At the end of the day, all Obama wants is reparations for African America – pm Going racial undermines any credibility you may have had.
There were more blacks killed last year in Chicago by other blacks, than US soldiers killed in Iraq.
Obama, the mystery man with 6 years of resume missing, no proof he ever graduated from Columbia, never held a real job, no achievements, made and financed by the corrupt Chicago Daley machine, and financed by Arabs.
Obama went racial this entire campaign.
Obama is the one who promises reparations, and talks in the lingo of Afro-American liberation theology. Some of you just don’t know enough to pick up on it.

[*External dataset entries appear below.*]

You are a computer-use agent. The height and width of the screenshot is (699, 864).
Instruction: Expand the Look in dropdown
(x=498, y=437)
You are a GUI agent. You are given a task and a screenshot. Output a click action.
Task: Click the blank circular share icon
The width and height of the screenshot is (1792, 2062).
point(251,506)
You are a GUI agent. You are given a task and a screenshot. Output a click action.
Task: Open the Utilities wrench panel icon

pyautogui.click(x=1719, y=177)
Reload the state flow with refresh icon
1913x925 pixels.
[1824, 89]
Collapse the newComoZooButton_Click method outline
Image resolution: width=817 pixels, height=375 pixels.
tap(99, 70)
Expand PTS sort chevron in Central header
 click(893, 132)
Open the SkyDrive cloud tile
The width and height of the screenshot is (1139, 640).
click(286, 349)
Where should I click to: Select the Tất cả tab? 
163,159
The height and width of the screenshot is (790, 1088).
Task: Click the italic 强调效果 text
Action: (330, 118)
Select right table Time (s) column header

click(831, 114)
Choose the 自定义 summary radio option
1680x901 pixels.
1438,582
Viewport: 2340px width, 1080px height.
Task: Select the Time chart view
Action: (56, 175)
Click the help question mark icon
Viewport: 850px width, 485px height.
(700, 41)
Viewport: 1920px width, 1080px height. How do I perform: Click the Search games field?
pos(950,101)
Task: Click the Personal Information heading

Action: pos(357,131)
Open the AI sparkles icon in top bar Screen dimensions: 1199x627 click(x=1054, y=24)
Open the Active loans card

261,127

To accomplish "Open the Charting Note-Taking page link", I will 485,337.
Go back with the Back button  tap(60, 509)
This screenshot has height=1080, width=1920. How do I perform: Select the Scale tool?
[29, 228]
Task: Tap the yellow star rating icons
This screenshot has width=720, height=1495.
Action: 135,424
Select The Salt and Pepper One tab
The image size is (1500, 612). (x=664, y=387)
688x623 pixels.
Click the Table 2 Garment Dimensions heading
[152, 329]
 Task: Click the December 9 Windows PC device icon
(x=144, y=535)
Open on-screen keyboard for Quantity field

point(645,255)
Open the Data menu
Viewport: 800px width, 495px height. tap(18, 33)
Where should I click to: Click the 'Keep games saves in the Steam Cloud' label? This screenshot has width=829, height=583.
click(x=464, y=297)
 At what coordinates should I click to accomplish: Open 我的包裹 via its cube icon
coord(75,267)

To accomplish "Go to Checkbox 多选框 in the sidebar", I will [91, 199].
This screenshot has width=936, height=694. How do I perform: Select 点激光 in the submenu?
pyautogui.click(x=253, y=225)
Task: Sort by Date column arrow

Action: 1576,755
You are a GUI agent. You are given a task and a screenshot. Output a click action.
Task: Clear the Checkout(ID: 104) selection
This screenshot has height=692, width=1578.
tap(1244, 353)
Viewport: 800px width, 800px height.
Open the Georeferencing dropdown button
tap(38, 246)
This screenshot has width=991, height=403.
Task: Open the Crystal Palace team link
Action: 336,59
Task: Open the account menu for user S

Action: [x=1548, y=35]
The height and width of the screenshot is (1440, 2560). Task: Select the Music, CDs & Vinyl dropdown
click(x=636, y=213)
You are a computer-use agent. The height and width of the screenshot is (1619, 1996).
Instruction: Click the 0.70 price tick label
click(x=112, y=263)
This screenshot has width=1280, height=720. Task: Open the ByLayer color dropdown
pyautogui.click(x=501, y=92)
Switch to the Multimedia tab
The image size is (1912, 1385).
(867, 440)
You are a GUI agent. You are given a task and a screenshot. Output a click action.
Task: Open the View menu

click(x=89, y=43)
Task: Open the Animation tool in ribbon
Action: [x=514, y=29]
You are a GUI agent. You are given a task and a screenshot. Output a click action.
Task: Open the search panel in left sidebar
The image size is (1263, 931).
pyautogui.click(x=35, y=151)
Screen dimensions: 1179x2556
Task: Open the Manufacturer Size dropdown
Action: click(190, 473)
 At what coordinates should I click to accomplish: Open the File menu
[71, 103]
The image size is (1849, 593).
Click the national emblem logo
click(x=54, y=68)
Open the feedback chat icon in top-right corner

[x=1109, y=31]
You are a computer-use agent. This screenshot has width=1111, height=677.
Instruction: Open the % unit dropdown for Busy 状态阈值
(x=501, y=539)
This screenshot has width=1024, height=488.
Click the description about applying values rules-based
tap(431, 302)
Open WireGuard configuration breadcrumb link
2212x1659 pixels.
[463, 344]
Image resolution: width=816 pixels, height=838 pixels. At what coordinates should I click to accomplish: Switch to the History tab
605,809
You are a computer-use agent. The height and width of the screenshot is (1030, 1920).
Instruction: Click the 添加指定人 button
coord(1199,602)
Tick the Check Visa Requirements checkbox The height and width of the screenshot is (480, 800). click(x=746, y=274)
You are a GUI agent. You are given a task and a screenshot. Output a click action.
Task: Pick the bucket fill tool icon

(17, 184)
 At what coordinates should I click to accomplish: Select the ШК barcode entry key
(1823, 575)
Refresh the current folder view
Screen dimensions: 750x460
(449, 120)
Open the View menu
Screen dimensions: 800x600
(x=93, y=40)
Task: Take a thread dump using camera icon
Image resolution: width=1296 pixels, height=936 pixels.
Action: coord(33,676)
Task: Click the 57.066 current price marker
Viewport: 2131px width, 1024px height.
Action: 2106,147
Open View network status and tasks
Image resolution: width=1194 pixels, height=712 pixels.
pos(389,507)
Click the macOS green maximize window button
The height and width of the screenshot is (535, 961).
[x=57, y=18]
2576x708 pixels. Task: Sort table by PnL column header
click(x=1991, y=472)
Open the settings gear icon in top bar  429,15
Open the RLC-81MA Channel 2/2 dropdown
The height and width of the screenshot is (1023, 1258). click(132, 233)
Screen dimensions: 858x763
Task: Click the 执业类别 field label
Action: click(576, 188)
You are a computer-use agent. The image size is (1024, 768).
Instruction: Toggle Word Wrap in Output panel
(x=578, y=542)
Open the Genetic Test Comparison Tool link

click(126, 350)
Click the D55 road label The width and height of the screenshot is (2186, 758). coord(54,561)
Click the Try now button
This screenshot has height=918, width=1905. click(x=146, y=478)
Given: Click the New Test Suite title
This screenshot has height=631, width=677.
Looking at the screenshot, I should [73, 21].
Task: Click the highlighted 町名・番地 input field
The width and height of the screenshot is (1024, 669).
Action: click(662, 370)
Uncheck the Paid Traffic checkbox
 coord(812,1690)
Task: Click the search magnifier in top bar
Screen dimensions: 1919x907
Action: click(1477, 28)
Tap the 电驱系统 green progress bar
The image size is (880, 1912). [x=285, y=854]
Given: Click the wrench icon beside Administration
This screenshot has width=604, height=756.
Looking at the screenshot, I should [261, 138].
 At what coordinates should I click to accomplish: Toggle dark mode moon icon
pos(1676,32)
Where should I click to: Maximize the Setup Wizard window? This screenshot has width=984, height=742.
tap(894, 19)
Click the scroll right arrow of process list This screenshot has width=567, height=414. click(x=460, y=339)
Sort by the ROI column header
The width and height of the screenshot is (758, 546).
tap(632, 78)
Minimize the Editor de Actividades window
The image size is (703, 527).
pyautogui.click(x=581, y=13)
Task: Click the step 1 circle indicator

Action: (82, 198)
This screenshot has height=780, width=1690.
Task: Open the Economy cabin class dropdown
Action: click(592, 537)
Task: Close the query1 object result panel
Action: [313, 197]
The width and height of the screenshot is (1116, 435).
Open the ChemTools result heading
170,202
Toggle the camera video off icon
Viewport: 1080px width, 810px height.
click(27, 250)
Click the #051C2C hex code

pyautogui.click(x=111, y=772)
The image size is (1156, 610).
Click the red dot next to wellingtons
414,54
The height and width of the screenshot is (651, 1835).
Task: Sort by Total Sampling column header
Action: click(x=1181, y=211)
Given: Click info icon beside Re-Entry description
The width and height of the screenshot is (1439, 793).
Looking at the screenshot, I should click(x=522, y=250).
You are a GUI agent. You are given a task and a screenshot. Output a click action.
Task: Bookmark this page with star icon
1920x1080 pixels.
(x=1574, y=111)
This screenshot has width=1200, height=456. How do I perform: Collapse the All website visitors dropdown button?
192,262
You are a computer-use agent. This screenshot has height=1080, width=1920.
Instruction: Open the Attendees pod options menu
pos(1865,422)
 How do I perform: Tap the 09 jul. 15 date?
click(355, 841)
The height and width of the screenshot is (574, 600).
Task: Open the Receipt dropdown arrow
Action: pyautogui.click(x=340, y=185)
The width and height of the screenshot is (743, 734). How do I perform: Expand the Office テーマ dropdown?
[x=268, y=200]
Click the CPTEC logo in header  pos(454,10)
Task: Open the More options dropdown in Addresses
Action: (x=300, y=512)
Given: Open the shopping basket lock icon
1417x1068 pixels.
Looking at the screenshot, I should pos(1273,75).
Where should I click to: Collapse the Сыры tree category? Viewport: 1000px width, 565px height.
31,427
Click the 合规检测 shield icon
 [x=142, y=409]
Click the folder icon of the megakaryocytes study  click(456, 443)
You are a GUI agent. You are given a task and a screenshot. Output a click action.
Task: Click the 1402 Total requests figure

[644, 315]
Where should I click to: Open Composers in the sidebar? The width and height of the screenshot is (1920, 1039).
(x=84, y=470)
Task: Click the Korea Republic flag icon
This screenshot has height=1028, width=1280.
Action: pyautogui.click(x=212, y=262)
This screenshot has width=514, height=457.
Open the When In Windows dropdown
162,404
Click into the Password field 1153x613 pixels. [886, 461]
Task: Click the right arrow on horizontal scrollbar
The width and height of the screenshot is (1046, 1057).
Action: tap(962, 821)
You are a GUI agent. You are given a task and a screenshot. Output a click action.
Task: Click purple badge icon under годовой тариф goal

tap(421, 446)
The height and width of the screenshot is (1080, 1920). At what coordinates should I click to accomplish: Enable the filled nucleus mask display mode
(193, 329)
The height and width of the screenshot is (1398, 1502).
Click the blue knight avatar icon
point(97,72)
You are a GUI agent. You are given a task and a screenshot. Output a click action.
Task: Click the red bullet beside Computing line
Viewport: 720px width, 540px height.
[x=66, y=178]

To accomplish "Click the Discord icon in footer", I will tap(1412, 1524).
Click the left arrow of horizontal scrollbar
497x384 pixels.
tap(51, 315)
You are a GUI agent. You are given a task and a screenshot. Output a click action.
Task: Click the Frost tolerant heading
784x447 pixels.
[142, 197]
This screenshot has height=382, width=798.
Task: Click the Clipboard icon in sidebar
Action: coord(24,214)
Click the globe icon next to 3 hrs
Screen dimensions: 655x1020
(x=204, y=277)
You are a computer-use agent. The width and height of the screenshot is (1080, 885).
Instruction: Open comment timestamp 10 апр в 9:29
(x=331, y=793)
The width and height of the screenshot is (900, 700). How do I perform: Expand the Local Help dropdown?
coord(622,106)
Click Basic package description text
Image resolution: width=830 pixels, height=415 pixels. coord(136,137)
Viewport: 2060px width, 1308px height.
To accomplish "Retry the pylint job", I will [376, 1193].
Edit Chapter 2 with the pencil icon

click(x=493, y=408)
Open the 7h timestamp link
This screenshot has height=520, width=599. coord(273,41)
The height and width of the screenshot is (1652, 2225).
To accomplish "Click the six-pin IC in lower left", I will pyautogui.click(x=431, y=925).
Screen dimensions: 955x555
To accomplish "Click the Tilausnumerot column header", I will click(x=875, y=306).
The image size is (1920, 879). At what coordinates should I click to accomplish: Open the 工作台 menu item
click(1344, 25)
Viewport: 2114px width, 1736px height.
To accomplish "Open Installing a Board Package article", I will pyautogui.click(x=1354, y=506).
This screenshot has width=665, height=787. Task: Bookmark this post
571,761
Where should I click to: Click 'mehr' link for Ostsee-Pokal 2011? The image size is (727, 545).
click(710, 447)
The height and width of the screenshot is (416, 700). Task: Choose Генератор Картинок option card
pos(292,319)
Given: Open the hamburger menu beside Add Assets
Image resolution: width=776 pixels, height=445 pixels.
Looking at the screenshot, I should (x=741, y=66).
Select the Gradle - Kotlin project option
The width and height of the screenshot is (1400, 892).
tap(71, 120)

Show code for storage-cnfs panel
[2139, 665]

Obama is one of the Democrats who defends the corrupt Community Reinvestment Act mortgage fraud, because it constitutes reparations.
Obama is the one who was on the radio discussing reparations, when he said a new Supreme Court needed to be used to force reparations, because the Constitution and Congress were not doing it.
Obama is the one who accuses every critic of being a racist when they point out his Marxism, racism or sheer stupidity.
I never would have played the race card if Obama hadn’t done it first, Randy.